* Exercise prompt *
Copy every line of the data in which the word "checkbox" occurs.

* Raw data *
------

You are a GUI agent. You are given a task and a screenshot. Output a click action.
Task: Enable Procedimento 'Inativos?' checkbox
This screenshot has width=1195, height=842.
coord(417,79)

------

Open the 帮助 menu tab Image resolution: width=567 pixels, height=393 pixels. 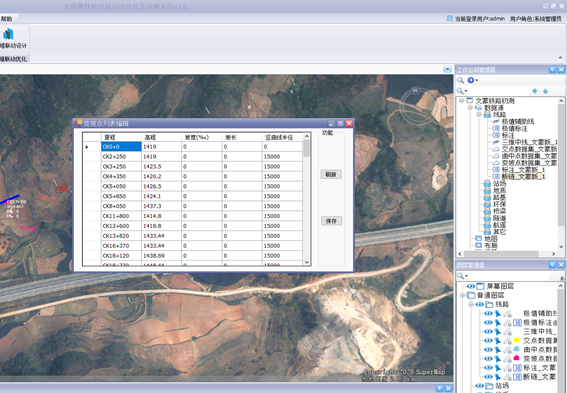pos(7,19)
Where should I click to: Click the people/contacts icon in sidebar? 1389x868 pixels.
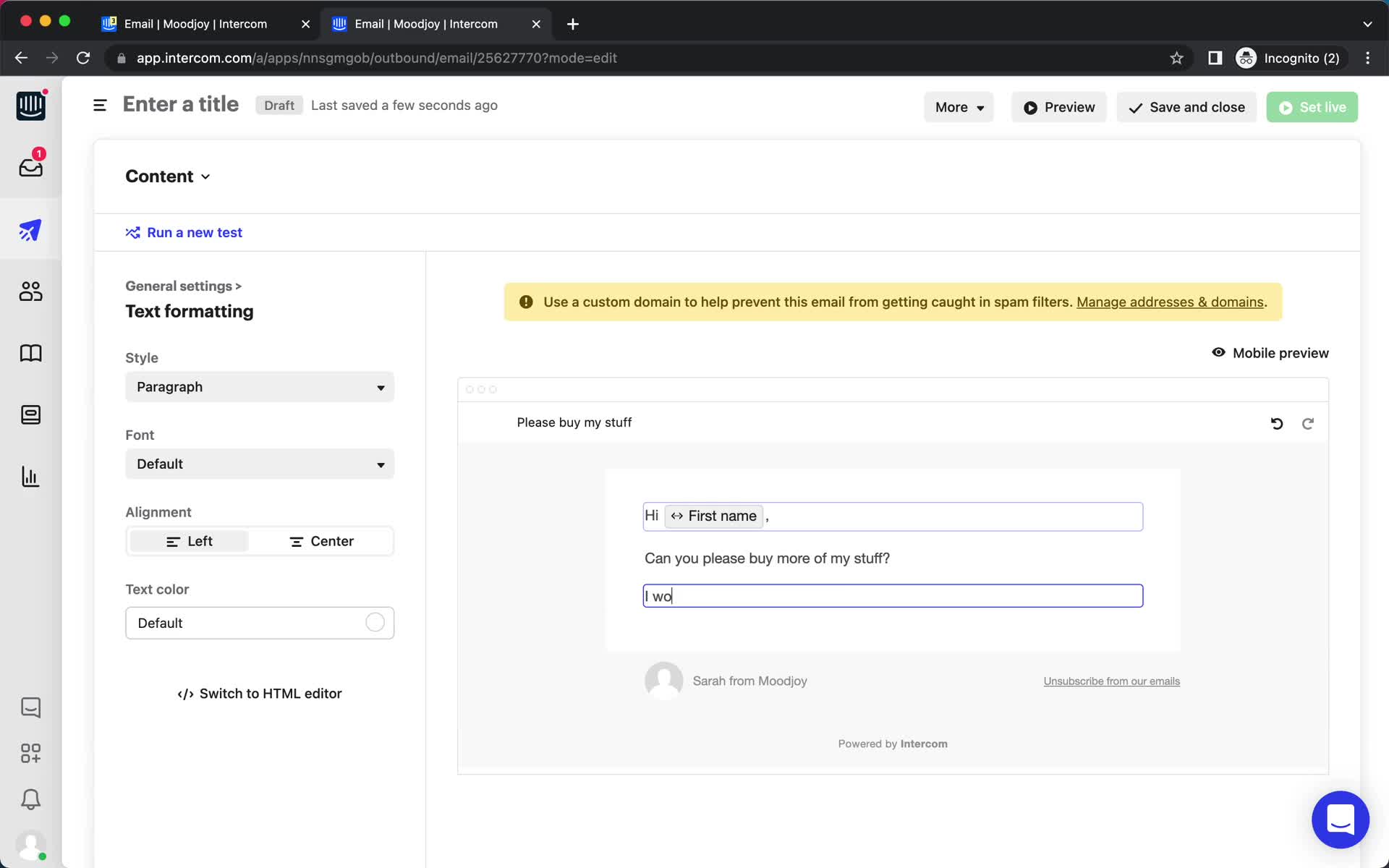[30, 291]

------

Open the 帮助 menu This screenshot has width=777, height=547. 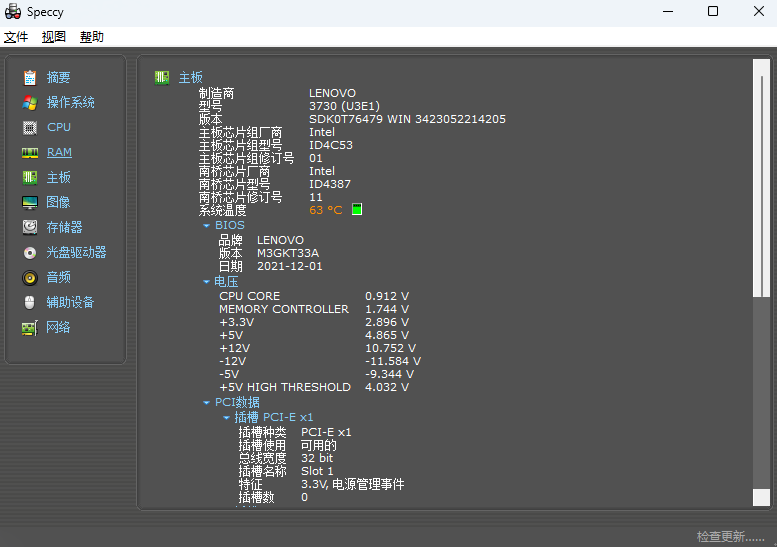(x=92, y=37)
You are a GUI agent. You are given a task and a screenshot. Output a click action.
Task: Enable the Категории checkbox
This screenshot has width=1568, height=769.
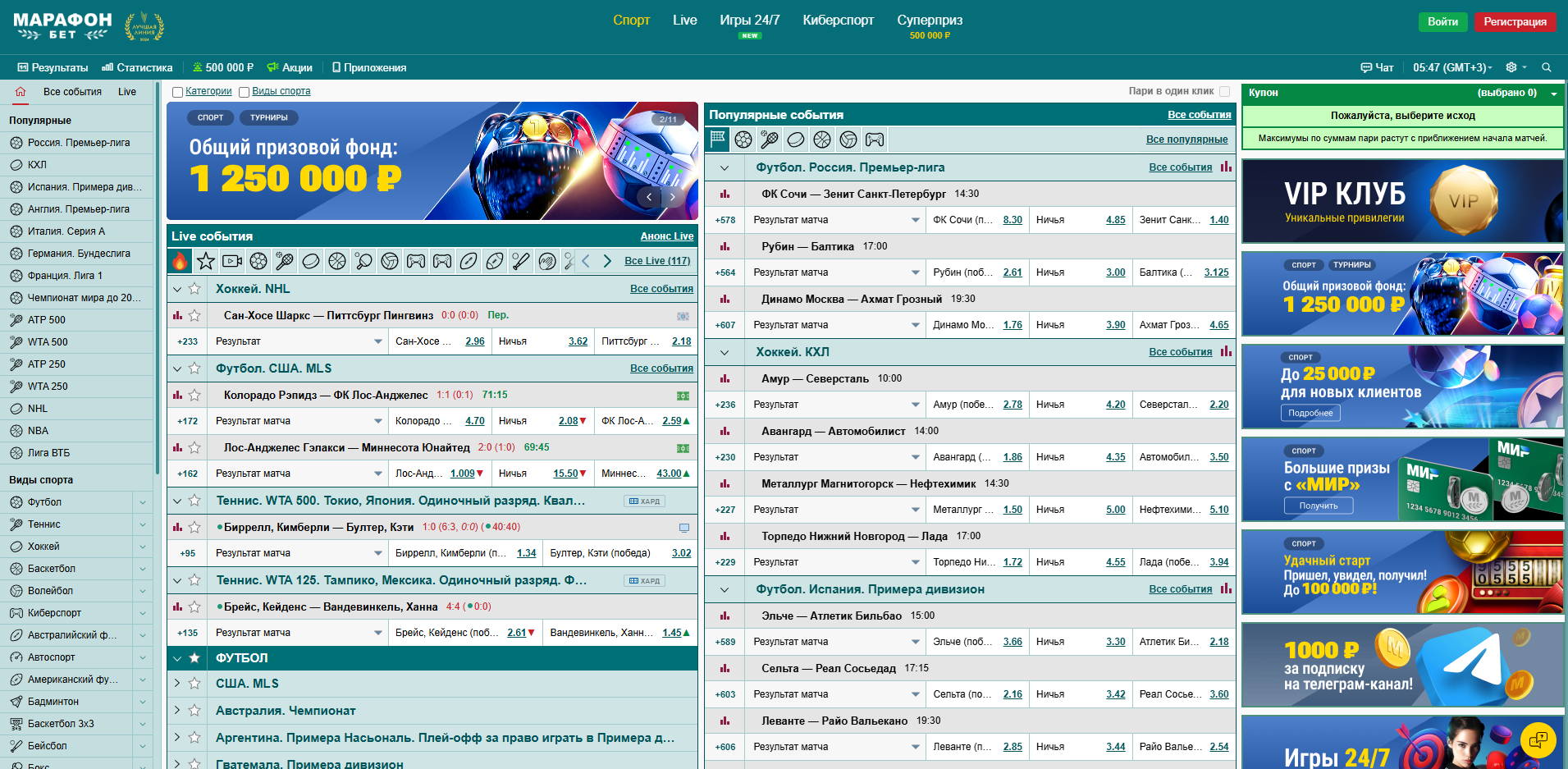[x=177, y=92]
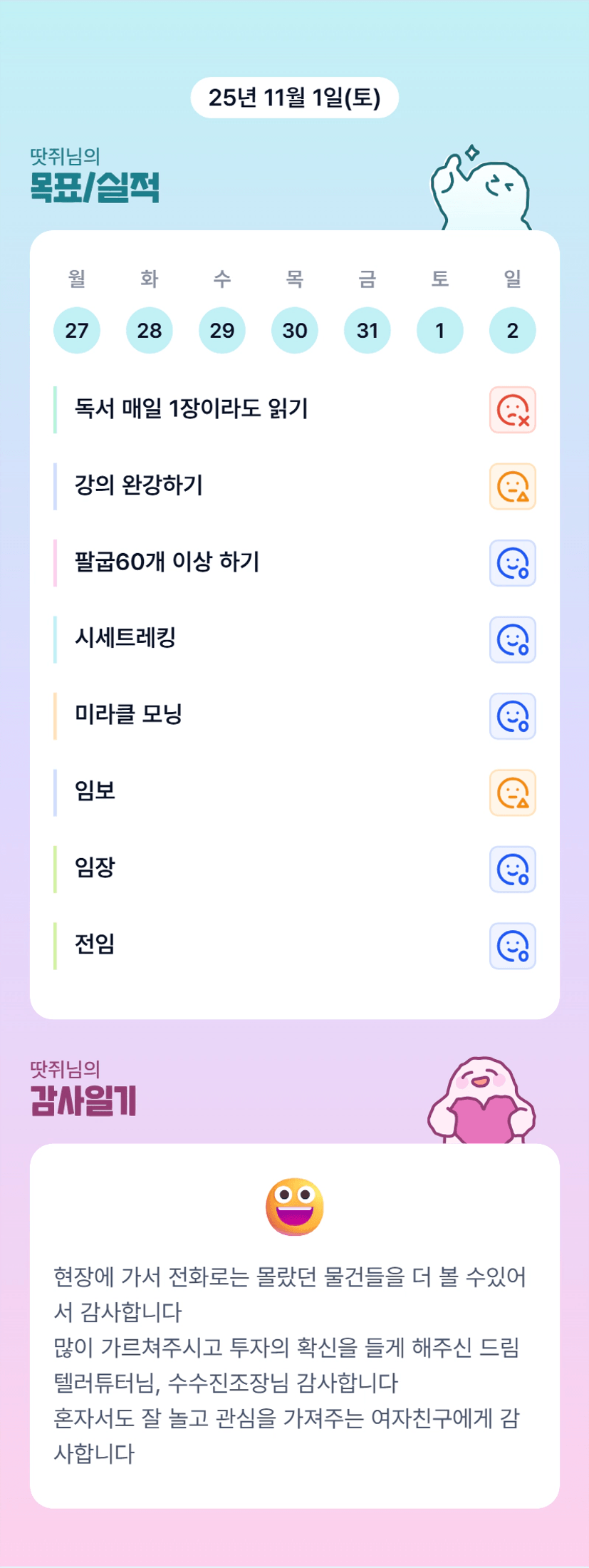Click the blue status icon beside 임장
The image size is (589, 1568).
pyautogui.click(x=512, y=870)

------

* Solved exercise *
Task: Enable Procedimento 'Inativos?' checkbox
Task: Enable the Категории checkbox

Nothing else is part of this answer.